• Work to complete:
Replace "Screen dimensions" with "Display size" throughout the lines below and reproduce them with everything else left unchanged.

• Stored records:
===============

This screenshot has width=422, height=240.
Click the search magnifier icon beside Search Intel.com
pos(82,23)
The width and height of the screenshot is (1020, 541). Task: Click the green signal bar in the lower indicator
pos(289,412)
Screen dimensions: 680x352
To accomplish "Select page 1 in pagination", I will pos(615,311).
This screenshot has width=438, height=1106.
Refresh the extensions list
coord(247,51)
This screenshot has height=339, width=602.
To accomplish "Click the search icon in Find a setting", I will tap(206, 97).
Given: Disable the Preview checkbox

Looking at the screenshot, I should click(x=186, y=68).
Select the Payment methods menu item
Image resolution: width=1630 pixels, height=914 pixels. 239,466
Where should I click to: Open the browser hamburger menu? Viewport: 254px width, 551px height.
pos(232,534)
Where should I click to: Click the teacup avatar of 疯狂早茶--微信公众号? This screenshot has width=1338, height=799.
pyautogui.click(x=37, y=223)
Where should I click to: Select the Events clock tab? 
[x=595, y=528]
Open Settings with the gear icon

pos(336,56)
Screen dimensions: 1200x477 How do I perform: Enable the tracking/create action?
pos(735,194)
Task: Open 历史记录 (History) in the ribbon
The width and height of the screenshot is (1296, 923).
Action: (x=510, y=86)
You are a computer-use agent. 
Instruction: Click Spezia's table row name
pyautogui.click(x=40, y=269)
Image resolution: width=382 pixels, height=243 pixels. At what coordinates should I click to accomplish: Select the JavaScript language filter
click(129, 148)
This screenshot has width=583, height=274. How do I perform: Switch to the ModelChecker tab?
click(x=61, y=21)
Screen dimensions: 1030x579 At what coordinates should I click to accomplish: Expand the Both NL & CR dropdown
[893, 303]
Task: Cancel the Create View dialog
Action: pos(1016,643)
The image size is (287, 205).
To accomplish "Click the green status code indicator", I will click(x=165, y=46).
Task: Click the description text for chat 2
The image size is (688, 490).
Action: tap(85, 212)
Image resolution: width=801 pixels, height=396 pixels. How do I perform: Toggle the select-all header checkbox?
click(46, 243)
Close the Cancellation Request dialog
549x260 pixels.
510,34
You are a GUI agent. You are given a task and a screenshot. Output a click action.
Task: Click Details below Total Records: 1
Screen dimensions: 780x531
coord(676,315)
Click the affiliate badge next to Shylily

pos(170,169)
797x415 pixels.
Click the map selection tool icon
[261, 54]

===============

• Written reply:
This screenshot has width=422, height=240.
Click the search magnifier icon beside Search Intel.com
pos(82,23)
The width and height of the screenshot is (1020, 541). Task: Click the green signal bar in the lower indicator
pos(289,412)
Display size: 680x352
To accomplish "Select page 1 in pagination", I will pos(615,311).
This screenshot has width=438, height=1106.
Refresh the extensions list
coord(247,51)
This screenshot has height=339, width=602.
To accomplish "Click the search icon in Find a setting", I will tap(206, 97).
Given: Disable the Preview checkbox

Looking at the screenshot, I should click(x=186, y=68).
Select the Payment methods menu item
Image resolution: width=1630 pixels, height=914 pixels. 239,466
Where should I click to: Open the browser hamburger menu? Viewport: 254px width, 551px height.
pos(232,534)
Where should I click to: Click the teacup avatar of 疯狂早茶--微信公众号? This screenshot has width=1338, height=799.
pyautogui.click(x=37, y=223)
Where should I click to: Select the Events clock tab? 
[x=595, y=528]
Open Settings with the gear icon

pos(336,56)
Display size: 1200x477 How do I perform: Enable the tracking/create action?
pos(735,194)
Task: Open 历史记录 (History) in the ribbon
The width and height of the screenshot is (1296, 923).
Action: (x=510, y=86)
You are a computer-use agent. 
Instruction: Click Spezia's table row name
pyautogui.click(x=40, y=269)
Image resolution: width=382 pixels, height=243 pixels. At what coordinates should I click to accomplish: Select the JavaScript language filter
click(129, 148)
This screenshot has width=583, height=274. How do I perform: Switch to the ModelChecker tab?
click(x=61, y=21)
Display size: 1030x579 At what coordinates should I click to accomplish: Expand the Both NL & CR dropdown
[893, 303]
Task: Cancel the Create View dialog
Action: pos(1016,643)
The image size is (287, 205).
To accomplish "Click the green status code indicator", I will click(x=165, y=46).
Task: Click the description text for chat 2
The image size is (688, 490).
Action: tap(85, 212)
Image resolution: width=801 pixels, height=396 pixels. How do I perform: Toggle the select-all header checkbox?
click(46, 243)
Close the Cancellation Request dialog
549x260 pixels.
510,34
You are a GUI agent. You are given a task and a screenshot. Output a click action.
Task: Click Details below Total Records: 1
Display size: 780x531
coord(676,315)
Click the affiliate badge next to Shylily

pos(170,169)
797x415 pixels.
Click the map selection tool icon
[261, 54]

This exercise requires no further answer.